You’ll find that maybe some people write personal reasons. Maybe someone will write that they’re sad because they broke up. You know if they write that, they trust you and your team. Mostly, you’ll find that people write they’re happy that they finally got that massive feature out — or that they’re mad that the build server takes twenty minutes to build. These are all things you can use to improve your process and create change in your agile team.
I tend to stick to the basic questions at the moment. What went well and what didn’t go well. I also like to do a happiness chart to get a feeling of how the sprint went.
It’s a chart that you can draw on your whiteboard (or A3 paper). Firstly you draw the axis. I like to do something like below. Here you can see the y-axis is the happiness and the x-axis is the time (in the sprint). Your team can mark points of importance to them to give a rough estimate of what caused them to change.
You can see that although the team is happy, the happiness over the sprint for everyone decreased. However, no one was unhappy — we just weren’t as happy as we were when we started the sprint. With this data, you can dig into why people became happy or unhappy. I find this handy because you gauge the whole team and it can be anonymous if you want. You can compare sprints and check if you have made improvements to your team’s wellbeing.
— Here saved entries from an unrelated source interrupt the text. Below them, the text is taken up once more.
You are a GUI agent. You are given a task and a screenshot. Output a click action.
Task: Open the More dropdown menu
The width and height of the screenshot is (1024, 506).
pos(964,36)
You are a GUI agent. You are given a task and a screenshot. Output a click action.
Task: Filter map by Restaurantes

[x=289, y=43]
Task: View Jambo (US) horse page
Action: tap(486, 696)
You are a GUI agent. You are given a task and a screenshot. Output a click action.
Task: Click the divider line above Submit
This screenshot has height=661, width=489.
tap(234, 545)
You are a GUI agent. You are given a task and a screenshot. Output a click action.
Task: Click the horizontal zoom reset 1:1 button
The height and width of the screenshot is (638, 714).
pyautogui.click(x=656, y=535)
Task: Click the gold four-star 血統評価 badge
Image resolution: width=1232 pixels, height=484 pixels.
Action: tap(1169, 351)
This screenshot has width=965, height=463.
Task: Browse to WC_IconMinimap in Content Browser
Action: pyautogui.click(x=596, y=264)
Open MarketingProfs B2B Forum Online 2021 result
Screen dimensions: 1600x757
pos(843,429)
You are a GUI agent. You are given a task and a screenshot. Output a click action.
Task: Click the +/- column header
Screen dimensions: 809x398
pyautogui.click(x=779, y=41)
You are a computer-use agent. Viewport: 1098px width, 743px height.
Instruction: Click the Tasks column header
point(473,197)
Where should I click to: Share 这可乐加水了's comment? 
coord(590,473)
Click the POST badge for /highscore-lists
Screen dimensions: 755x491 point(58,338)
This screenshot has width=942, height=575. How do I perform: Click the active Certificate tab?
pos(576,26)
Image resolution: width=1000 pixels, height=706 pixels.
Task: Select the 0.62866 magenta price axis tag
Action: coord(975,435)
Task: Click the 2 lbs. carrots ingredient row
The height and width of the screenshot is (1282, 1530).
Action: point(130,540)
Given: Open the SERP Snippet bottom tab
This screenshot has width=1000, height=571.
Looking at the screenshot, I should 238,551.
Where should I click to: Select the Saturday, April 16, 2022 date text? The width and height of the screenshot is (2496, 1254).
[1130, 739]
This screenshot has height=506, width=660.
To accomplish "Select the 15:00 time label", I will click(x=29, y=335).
You should definitely make time for retrospectives. You need to be able to look back at your sprint and assess with your team what can be improved. But note: this is a team exercise. If you are a team lead or a manager you do not dictate what the team should improve or focus on. In fact, another person (from another team) should run the meeting. This, I’ve found is best to help separate the concerns because then the team leader becomes just a member of the team and does not dictate where the retro will lead. I look forward to hearing how you run your retrospectives and how you deliver change to your team.